Alors que la République Démocratique du Congo s’apprête à accueillir la 9ème édition de la Conférence DRC Alternative Mining Indaba à Lubumbashi fin octobre 2025, le Centre Carter lance un appel pressant aux autorités congolaises. L’organisation internationale souligne l’impérieuse nécessité de réformer en profondeur les mécanismes de mobilisation et de gestion des recettes minières pour financer le développement durable RDC.
Le constat dressé par le Centre Carter révèle un paradoxe économique troublant. Entre 2018 et 2025, la demande mondiale croissante pour les minerais stratégiques RDC – cobalt, cuivre, lithium, germanium, coltan et étain – a généré une augmentation spectaculaire des revenus du secteur minier. Les chiffres de l’ITIE-RDC sont éloquents : le secteur est passé de 1,5 milliard USD en 2017 à plus de 7 milliards USD en 2022. Pourtant, cette manne financière n’a pas produit les retombées socioéconomiques escomptées sur la population congolaise.
Comment expliquer ce découplage entre la richesse générée et le développement tangible ? Le Centre Carter identifie deux obstacles majeurs. D’une part, le régime fiscalité secteur minier présente des incohérences structurelles qui entravent l’optimisation des recettes. Le code minier, bien que révisé en 2018, a créé un cadre complexe multipliant les instruments fiscaux sans fournir les outils et capacités nécessaires à leur application efficace. Cette situation ouvre la voie à des pratiques d’optimisation fiscale, de fraude et de corruption, privant l’État congolais de revenus substantiels.
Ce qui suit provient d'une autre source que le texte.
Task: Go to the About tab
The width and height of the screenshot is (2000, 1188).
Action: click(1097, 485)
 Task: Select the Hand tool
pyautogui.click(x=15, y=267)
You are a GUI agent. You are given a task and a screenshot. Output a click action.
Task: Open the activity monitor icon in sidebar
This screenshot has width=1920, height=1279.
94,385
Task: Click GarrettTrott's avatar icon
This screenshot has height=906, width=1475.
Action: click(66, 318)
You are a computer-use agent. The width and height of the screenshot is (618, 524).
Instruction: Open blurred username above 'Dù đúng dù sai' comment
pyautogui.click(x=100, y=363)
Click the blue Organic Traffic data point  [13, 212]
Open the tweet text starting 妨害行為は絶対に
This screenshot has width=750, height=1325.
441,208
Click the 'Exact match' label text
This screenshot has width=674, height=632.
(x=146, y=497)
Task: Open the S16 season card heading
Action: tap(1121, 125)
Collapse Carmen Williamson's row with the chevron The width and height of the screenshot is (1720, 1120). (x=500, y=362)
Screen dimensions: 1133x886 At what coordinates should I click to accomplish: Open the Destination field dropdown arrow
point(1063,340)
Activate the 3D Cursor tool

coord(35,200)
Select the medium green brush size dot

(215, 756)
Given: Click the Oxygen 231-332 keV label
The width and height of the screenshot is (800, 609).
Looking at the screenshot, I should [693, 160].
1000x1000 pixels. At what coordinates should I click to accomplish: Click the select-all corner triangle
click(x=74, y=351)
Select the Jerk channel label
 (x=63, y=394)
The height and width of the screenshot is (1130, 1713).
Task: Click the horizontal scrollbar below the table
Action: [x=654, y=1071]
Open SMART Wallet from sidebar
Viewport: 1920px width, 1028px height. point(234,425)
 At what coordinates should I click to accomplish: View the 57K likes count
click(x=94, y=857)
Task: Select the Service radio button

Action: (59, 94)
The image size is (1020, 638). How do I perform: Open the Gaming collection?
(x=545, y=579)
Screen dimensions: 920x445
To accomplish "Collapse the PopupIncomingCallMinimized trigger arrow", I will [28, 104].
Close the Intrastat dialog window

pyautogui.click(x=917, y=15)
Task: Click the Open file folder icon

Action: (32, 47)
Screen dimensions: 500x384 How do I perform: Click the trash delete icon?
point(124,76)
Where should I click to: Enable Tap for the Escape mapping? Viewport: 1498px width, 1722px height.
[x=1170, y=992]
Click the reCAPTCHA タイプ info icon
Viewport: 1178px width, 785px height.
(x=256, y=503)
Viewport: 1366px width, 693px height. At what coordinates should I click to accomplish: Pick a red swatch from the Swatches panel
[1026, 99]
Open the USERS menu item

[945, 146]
D’autre part, le modèle de gestion des recettes minières souffre d’un déficit criant de transparence et de participation citoyenne. Les fonds sont majoritairement affectés au fonctionnement des institutions politiques au détriment des services sociaux de base et des investissements structurants. Les recherches du Centre Carter mining démontrent que cette gestion opaque et excessivement centralisée contrevient aux dispositions légales congolaises prévoyant une participation citoyenne substantielle.
Les conséquences de cette mauvaise gouvernance se mesurent concrètement dans l’indice de développement humain. Celui-ci n’a évolué que marginalement, passant de 0,474 à 0,481 points entre 2018 et 2022, maintenant la RDC au 180ème rang mondial sur 193 pays. Cette stagnation intervient dans un contexte où le pays ambitionne pourtant de transformer localement ses minerais pour capter une plus grande part de valeur dans les chaînes internationales.
La rationalisation du régime fiscal minier s’impose comme une solution incontournable. Le code minier révisé de 2018, avec l’élargissement de l’assiette fiscale, l’augmentation des redevances minières et l’instauration de l’impôt spécial sur les produits excédentaires, constitue une base législative prometteuse. Cependant, son application effective nécessite un renforcement des capacités administratives et une volonté politique ferme.
La participation citoyenne représente l’autre pilier essentiel de cette réforme. Elle exercerait un contrôle externe sur le secteur, favorisant la transparence et la redevabilité. Dans un secteur où les projets miniers génèrent des impacts écologiques et humains significatifs, cette approche participative permettrait d’assurer une redistribution plus équitable des richesses minières.
Alors que la transition énergétique mondiale accroît la demande pour les minerais stratégiques congolais, la RDC se trouve à un carrefour décisif. La mise en œuvre des réformes courageuses préconisées par le Centre Carter pourrait transformer la malédiction des ressources en opportunité de développement durable. La Conférence DRC Alternative Mining Indaba d’octobre 2025 offrira une plateforme cruciale pour avancer concrètement sur ces enjeux fondamentaux pour l’avenir économique et social du Congo.